▽
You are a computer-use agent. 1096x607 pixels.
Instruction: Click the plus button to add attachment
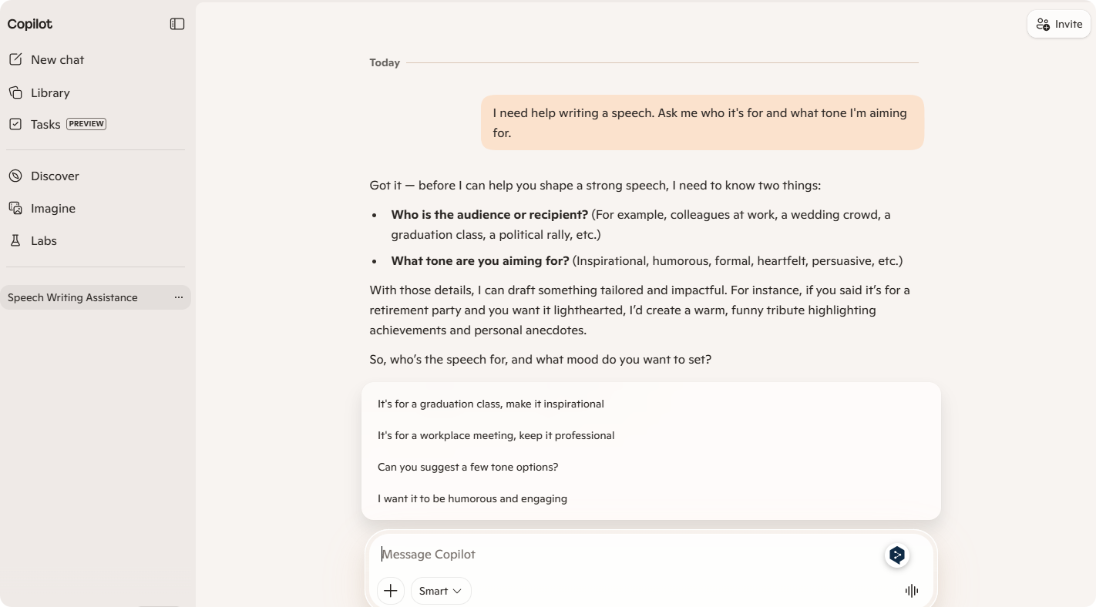391,591
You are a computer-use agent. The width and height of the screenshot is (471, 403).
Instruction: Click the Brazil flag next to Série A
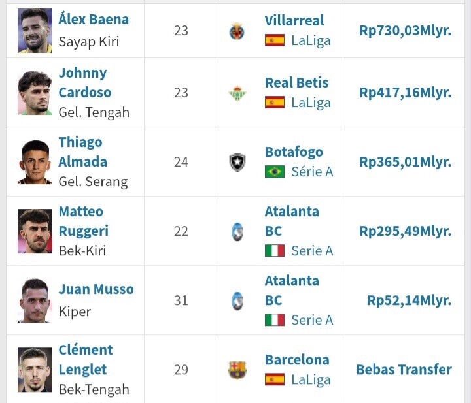[275, 172]
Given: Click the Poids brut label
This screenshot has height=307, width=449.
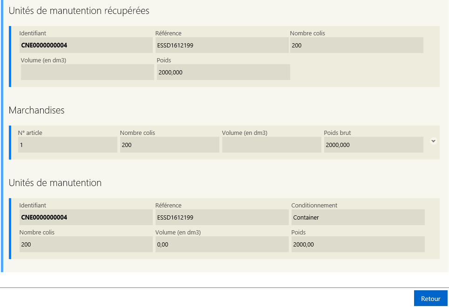Looking at the screenshot, I should 337,133.
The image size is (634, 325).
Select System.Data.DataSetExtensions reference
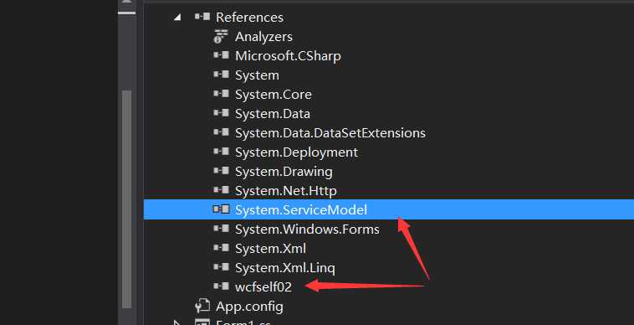330,132
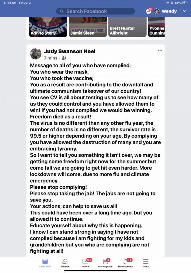Tap Wendy's profile picture in header
This screenshot has width=191, height=273.
click(157, 11)
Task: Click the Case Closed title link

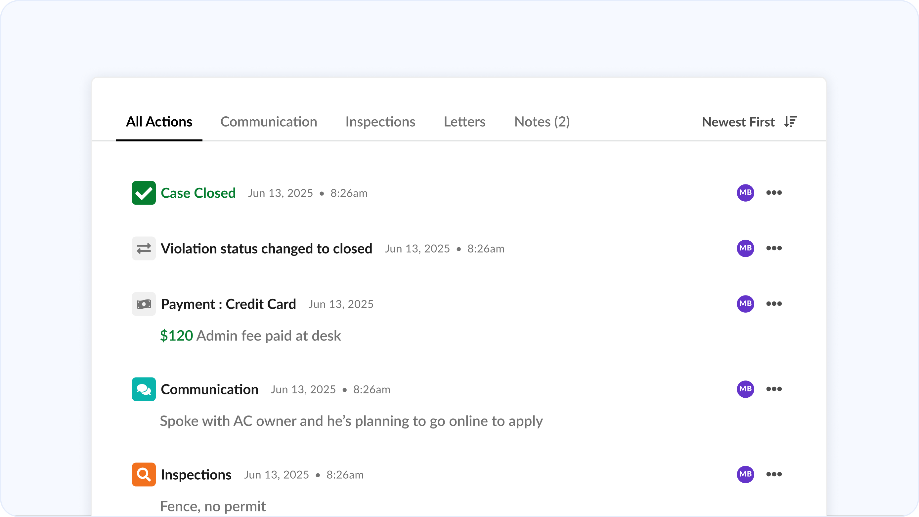Action: coord(198,193)
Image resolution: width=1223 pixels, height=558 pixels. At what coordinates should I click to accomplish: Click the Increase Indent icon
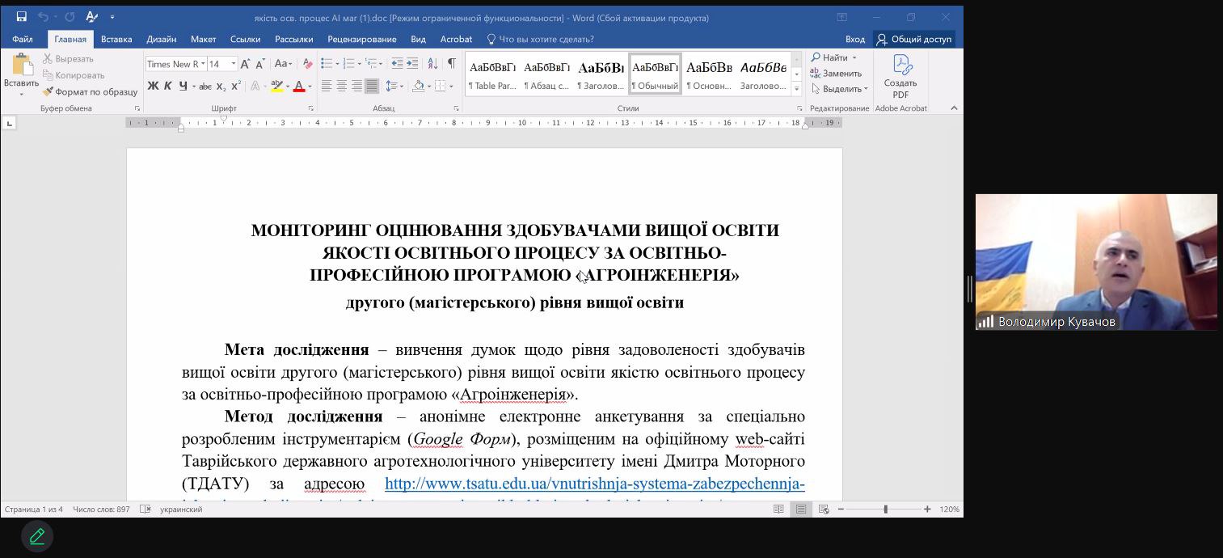click(x=412, y=64)
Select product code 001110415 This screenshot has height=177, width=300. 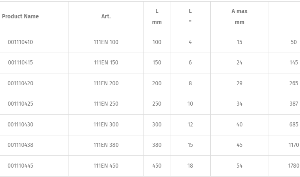(20, 63)
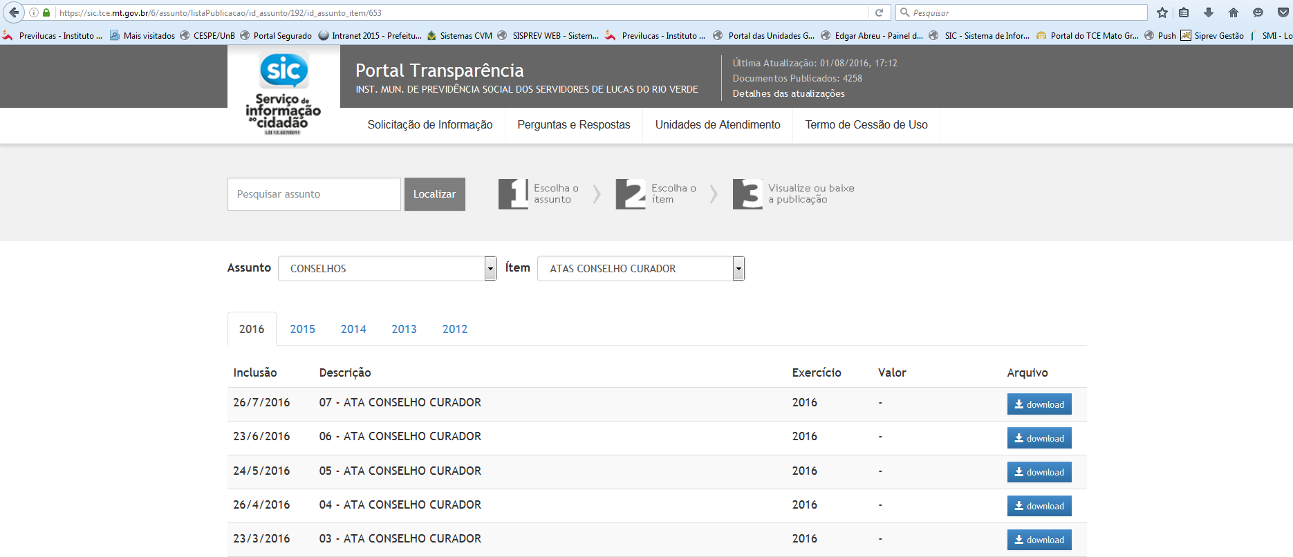Viewport: 1293px width, 557px height.
Task: Click the SIC Serviço de Informação logo
Action: [283, 92]
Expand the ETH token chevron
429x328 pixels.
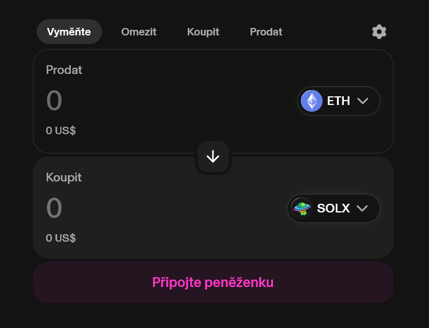(363, 101)
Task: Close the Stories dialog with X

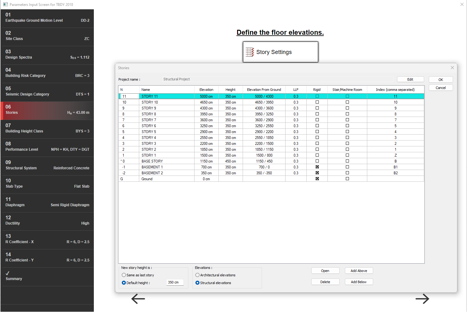Action: click(452, 68)
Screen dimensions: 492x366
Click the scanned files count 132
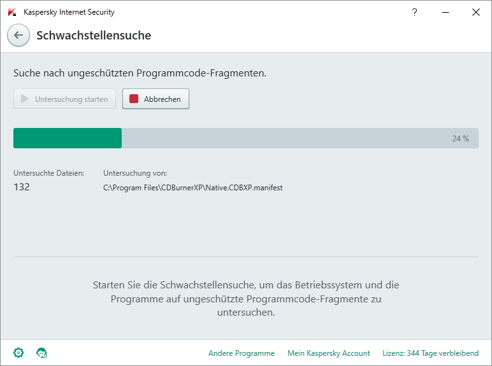pyautogui.click(x=22, y=187)
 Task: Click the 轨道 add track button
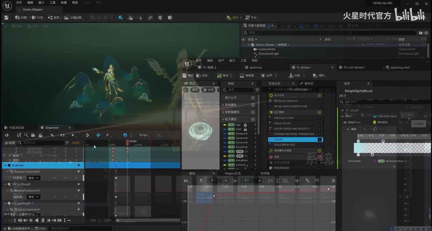click(x=9, y=143)
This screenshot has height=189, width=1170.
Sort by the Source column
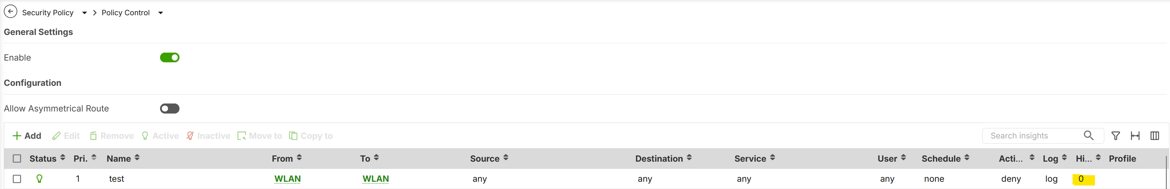click(x=506, y=158)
△
> _Stated goal_
Transcribe the listing verbatim, beginning at the line containing "This screenshot has height=189, width=1170." and continuing through the final line of the listing. Omit the pictures from your output.

> _Result of the task_
This screenshot has height=189, width=1170.
Sort by the Source column
click(x=506, y=158)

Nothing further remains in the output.